After the crying stops, your parasympathetic nervous system takes over. This is sometimes called the “rest and digest” system for good reason. It slows your heart rate, relaxes your muscles, and ramps up digestive activity. Your body essentially flips from “deal with the crisis” mode to “replenish resources” mode. That shift can feel like a sudden wave of hunger, even if you ate recently. It’s your body’s way of restoring balance after an energy-draining emotional episode.
Crying Burns a Small Amount of Energy
A hard cry is physically demanding. Your diaphragm contracts repeatedly, your facial muscles tense, and your breathing becomes irregular. Crying burns roughly 1.3 calories per minute, similar to laughing.

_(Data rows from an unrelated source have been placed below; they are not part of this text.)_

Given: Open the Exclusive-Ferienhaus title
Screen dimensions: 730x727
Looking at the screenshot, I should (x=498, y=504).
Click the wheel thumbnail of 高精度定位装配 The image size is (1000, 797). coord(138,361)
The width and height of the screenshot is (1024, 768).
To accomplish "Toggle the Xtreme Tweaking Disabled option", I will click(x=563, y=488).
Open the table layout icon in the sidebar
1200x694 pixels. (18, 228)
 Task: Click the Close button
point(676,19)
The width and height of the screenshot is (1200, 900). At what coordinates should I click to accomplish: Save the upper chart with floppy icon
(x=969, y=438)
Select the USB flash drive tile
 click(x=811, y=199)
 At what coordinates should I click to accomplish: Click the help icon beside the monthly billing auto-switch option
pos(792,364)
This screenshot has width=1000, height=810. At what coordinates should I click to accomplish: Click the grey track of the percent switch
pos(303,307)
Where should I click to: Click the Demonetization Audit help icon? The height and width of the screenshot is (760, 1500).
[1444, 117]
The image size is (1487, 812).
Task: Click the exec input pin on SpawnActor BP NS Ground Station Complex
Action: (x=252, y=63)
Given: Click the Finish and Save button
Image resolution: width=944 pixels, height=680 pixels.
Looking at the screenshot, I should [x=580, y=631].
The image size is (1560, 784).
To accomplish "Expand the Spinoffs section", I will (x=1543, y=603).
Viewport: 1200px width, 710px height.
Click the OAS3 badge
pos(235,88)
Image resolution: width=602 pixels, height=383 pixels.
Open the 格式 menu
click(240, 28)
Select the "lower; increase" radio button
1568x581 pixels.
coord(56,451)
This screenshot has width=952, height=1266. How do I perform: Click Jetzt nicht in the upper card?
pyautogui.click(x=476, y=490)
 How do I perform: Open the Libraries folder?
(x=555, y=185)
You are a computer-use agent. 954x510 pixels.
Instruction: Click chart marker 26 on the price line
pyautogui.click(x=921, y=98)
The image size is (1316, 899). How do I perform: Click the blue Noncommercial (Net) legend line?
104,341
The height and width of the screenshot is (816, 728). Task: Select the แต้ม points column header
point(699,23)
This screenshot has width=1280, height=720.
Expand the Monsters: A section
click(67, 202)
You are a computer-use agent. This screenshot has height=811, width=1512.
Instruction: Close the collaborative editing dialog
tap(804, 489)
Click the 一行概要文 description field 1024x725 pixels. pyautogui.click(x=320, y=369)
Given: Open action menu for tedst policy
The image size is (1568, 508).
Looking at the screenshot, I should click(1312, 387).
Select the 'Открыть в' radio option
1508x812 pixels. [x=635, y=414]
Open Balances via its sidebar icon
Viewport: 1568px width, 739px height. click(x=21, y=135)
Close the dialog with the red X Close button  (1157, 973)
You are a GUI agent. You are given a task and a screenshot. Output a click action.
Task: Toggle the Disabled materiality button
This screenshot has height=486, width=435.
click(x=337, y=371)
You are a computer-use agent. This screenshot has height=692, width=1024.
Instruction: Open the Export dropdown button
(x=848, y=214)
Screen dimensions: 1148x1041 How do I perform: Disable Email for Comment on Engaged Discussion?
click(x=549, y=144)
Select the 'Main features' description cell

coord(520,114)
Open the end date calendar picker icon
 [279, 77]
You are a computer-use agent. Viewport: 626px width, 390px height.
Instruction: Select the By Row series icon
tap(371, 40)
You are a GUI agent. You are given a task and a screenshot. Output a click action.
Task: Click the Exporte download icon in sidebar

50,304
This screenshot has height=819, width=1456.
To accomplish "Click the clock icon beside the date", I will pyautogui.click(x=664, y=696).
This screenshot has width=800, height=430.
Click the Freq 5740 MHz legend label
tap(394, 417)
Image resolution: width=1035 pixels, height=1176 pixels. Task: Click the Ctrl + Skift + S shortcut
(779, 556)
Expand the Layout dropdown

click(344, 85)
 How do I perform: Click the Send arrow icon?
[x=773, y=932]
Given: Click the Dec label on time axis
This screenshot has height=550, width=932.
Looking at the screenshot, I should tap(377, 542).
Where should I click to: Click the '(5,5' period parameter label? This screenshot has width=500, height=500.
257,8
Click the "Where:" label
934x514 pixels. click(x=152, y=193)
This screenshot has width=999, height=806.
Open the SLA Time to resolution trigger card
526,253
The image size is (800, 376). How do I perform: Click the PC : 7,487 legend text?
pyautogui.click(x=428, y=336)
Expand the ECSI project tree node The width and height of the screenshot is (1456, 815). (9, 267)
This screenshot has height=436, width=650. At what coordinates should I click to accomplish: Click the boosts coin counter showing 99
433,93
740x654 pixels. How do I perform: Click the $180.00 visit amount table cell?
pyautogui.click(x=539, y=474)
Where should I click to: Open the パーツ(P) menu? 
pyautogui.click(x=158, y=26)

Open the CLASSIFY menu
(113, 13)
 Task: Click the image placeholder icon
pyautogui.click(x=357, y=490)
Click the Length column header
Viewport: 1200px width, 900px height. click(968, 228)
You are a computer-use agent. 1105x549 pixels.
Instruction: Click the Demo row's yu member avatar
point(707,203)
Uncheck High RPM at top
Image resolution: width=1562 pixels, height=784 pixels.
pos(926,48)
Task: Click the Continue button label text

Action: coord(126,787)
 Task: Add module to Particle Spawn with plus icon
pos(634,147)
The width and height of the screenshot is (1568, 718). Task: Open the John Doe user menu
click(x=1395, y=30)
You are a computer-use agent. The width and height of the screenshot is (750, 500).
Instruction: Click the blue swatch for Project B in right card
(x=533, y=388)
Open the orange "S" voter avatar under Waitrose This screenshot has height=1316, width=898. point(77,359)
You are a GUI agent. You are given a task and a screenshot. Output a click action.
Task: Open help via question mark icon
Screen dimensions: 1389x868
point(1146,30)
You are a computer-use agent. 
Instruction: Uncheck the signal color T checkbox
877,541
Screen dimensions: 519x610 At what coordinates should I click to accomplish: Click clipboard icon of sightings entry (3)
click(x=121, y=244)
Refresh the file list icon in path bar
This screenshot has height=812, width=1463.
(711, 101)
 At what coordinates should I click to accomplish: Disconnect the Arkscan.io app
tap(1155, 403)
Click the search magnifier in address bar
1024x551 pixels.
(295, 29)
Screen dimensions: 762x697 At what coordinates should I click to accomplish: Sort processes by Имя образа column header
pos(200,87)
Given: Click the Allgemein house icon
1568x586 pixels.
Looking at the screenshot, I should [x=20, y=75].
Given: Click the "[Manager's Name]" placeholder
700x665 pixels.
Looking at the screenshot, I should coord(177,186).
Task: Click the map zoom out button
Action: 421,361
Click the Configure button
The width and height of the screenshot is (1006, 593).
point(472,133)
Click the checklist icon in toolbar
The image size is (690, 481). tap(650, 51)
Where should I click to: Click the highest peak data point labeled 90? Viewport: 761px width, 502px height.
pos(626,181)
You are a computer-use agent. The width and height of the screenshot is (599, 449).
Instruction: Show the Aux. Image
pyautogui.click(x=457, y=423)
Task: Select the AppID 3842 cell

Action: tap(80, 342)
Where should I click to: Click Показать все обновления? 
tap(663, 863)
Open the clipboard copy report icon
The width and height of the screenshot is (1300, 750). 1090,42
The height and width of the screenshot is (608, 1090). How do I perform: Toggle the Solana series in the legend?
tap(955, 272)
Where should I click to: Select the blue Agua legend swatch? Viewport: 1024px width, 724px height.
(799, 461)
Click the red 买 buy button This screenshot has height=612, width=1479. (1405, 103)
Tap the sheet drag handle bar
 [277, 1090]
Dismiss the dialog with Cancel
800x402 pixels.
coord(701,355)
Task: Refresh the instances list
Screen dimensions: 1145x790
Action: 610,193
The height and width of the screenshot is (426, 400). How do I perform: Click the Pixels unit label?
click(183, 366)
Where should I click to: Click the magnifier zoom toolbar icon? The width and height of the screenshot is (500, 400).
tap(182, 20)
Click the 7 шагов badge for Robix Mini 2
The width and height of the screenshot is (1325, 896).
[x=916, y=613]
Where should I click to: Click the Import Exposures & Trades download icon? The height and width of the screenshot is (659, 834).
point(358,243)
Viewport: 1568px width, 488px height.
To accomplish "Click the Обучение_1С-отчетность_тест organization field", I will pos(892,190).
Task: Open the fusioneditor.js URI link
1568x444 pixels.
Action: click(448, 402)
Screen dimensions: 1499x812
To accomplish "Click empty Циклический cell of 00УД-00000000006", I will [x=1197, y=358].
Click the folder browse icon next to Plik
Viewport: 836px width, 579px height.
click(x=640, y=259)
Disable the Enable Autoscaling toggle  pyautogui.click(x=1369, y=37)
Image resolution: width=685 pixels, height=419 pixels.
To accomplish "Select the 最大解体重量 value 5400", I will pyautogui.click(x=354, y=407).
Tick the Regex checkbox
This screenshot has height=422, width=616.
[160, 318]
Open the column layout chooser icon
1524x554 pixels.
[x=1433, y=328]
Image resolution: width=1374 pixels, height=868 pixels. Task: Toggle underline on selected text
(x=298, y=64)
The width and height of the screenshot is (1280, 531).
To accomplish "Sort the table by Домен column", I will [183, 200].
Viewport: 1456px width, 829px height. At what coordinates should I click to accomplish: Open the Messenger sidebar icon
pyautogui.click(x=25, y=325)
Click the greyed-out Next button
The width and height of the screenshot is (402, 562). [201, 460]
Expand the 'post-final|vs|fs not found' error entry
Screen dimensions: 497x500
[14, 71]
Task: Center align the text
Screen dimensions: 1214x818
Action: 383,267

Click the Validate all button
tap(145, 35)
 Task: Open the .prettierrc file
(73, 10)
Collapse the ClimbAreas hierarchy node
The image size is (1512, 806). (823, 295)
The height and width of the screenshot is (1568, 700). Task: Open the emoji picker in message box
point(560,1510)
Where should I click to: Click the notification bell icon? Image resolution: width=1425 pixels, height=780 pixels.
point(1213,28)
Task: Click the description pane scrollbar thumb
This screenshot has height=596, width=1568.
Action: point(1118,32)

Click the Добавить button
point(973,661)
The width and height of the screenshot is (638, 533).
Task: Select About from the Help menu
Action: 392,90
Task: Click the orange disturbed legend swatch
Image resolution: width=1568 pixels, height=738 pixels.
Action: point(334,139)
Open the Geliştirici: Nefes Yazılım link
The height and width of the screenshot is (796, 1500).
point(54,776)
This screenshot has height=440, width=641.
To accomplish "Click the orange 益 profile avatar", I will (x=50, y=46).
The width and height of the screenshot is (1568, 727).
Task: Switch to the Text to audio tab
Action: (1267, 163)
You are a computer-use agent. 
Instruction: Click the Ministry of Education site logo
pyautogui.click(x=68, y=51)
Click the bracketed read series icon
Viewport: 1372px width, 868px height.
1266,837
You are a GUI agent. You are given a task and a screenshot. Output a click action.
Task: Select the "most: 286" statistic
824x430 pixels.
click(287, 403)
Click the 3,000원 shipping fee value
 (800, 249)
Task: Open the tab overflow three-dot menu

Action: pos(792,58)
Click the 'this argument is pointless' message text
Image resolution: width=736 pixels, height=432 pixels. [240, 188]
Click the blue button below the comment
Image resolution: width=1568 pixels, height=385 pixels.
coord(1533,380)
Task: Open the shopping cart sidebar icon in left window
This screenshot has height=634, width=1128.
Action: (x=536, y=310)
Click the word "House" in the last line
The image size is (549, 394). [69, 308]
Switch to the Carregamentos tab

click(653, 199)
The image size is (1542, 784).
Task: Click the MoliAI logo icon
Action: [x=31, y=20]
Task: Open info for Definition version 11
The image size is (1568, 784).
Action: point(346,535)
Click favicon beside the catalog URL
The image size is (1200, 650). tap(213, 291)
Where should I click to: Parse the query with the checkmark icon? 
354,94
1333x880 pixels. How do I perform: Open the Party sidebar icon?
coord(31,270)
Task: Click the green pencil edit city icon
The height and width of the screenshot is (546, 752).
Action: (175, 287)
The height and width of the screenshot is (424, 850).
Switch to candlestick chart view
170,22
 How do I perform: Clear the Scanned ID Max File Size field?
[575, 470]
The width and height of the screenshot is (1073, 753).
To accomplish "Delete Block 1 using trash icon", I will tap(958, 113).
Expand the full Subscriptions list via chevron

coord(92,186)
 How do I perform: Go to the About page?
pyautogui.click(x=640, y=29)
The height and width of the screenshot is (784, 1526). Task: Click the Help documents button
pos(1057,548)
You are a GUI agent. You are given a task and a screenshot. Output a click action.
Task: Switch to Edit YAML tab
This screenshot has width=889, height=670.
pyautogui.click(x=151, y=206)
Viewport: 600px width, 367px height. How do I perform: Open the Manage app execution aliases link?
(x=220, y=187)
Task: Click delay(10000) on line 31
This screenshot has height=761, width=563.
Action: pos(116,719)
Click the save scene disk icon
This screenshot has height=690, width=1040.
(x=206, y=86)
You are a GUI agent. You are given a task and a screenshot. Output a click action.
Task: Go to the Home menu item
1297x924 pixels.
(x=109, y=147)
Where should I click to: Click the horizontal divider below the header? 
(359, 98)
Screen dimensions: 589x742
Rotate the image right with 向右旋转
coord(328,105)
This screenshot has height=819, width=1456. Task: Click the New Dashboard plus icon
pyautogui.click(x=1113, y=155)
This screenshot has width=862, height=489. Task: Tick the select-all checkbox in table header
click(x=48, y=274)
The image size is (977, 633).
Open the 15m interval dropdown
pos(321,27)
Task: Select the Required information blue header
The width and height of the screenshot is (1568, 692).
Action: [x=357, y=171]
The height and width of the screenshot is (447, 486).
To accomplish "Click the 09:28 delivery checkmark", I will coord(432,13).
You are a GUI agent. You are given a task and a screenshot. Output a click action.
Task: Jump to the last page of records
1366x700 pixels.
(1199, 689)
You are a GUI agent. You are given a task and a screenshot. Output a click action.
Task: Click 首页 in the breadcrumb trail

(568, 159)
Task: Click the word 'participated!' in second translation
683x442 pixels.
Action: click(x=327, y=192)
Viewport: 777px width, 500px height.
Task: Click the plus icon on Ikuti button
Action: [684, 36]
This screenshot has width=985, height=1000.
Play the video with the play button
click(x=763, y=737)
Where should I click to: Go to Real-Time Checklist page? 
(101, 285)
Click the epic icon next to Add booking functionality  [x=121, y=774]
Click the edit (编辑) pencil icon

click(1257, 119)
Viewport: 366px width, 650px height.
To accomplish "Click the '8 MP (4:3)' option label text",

A 20-minute sob session burns about 26 calories more than sitting quietly would. That’s not a huge number, but it’s enough physical exertion to nudge your body toward wanting replenishment, especially when combined with the hormonal and nervous system changes happening simultaneously.
Mild Dehydration Mimics Hunger
Tears are mostly water and sodium. A prolonged cry also tends to involve heavy breathing through the mouth, runny nose, and sometimes sweating. All of this adds up to fluid loss. The brain doesn’t always distinguish clearly between thirst and hunger. As WebMD notes, our bodies frequently confuse the two signals, which is why you might reach for a snack when what you actually need is a glass of water. After crying, that blurred signal can amplify the hunger you’re already feeling from cortisol and ghrelin.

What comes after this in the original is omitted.